For friends and relatives, an ordinary socket in their garage is often the best that can be hoped for, but even this slow charging may be a big help, especially if you are staying for a few days. Maybe they have something a bit better – installed for a caravan/RV, or to supply welding equipment or similar for their hobby. In N.America, outlets provided for clothes dryers can sometimes be found in garages. People you visit regularly may be willing to install something specially for you.
In cities where you are more likely to be forced to park on the street and so can’t access a domestic socket in the house, parking somewhere nearby with public charging may be possible.
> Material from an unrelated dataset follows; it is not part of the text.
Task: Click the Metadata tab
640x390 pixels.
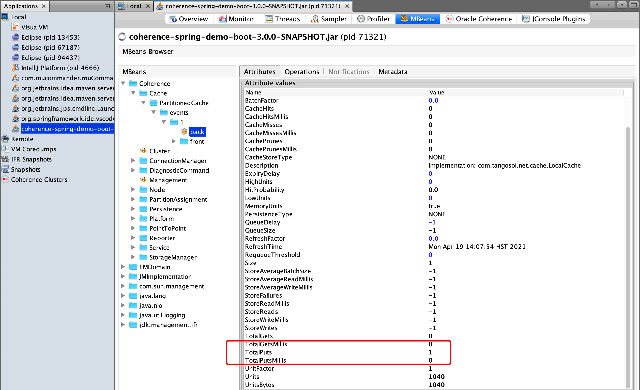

A slow chargepoint in the next town is fairly useless – you need to stay there several hours to even make up the charge you wasted driving there and back – but a CHAdeMO point may be worth a short trip to access.
Overnight stops without charging
Sometimes you just can’t find a means to charge where you stay overnight. This might be obvious in advance, or it can arise when your planned charging falls through – you forgot your charge cable, the hotel’s advertised chargepoint doesn’t actually exist etc. In these cases, your planning needs to allow enough range to reach another charging option and an extra allowance for the stop itself. There will be some energy used by the car while it is parked: you should make sure that you have Energy Saving set to ‘on’ (under Controls->Displays->Energy Saving), in which case it will only amount to a mile or two of range lost per night. The bigger concern is warming up the car in the morning, which can cost several miles of range even in moderate weather, and maybe as much as 30 miles in severe cold weather. Unlike starting from a place with charging, you should not attempt to pre-heat if you are short of charge, since all of the energy will be coming from the battery and less energy will be used if you set off with a cold car and allow it to heat while you drive, just using the minimum needed to defrost the windows.
Equipment to take
It you are traveling a familiar route, it’s reasonable to take only the equipment you know you will need. Elsewhere, you really want all the cables and adapters that you own. Even if you think you’ve made an arrangement in advance with hotel staff or friends that you are visiting, it’s very likely that they have mis-described the socket that they are suggesting you use, or have proposed something inconvenient and impractical when a quick scout around outside will turn up a different type of socket that’s much more suitable, if only you have the right adapter to plug in.
Tips in this article have been collated from the experience of many people who have taken the trouble to post their trip reports on the Tesla and TMC forums.